Mean_Variance_lms; linear model objects obtained from the uncertainty vs. read count regression model. One model is run for each Exp_ID
Details
Effect sizes (changes in kdeg) are obtained as the difference in log(kdeg) means between the reference and experimental sample(s), and the log(kdeg)s are assumed to be independent so that the variance of the effect size is the sum of the log(kdeg) variances. P-values assessing the significance of the effect size are obtained using a moderated t-test with number of degrees of freedom determined from the uncertainty regression hyperparameters and are adjusted for multiple testing using the Benjamini- Hochberg procedure to control false discovery rates (FDRs).

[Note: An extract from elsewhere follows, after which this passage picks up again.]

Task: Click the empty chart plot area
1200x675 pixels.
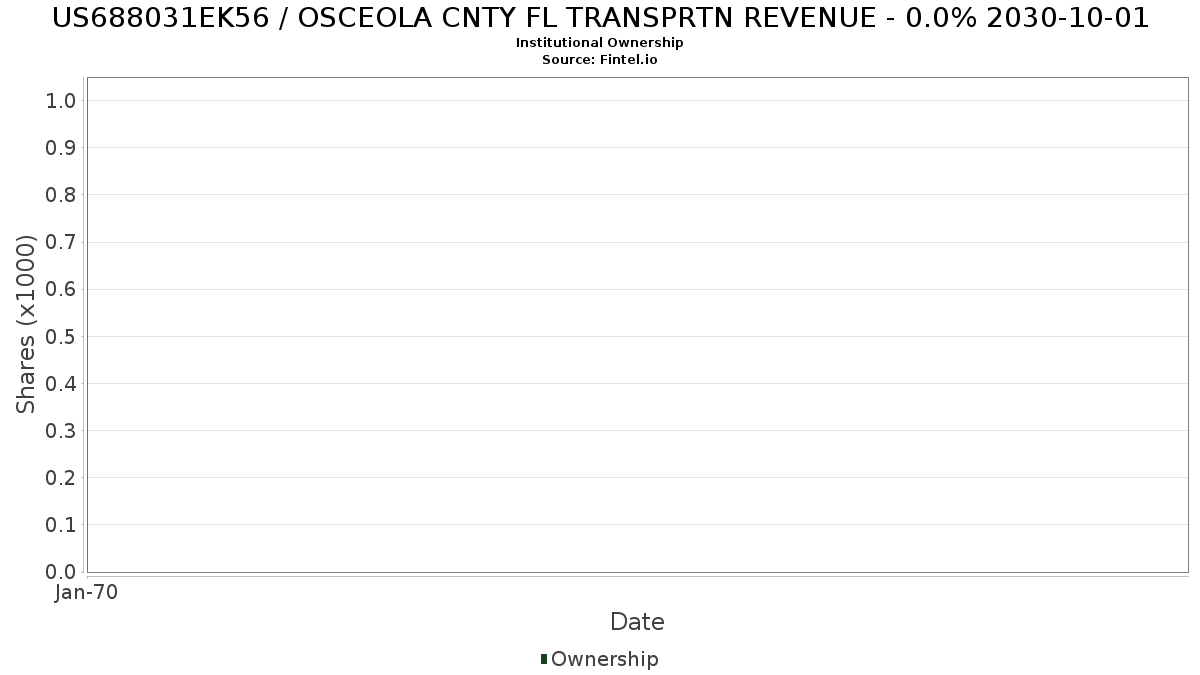Action: (637, 324)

In some cases, the assumed ODE model of RNA metabolism will not accurately model the dynamics of a biological system being analyzed.
In these cases, it is best to compare logit(fraction new)s directly rather than converting fraction new to log(kdeg).
This analysis strategy is implemented when NSS
is set to TRUE. Comparing logit(fraction new) is only valid
If a single metabolic label time has been used for all samples. For example, if a label time of 1 hour was used for NR-seq
data from WT cells and a 2 hour label time was used in KO cells, this comparison is no longer valid as differences in
logit(fraction new) could stem from differences in kinetics or label times.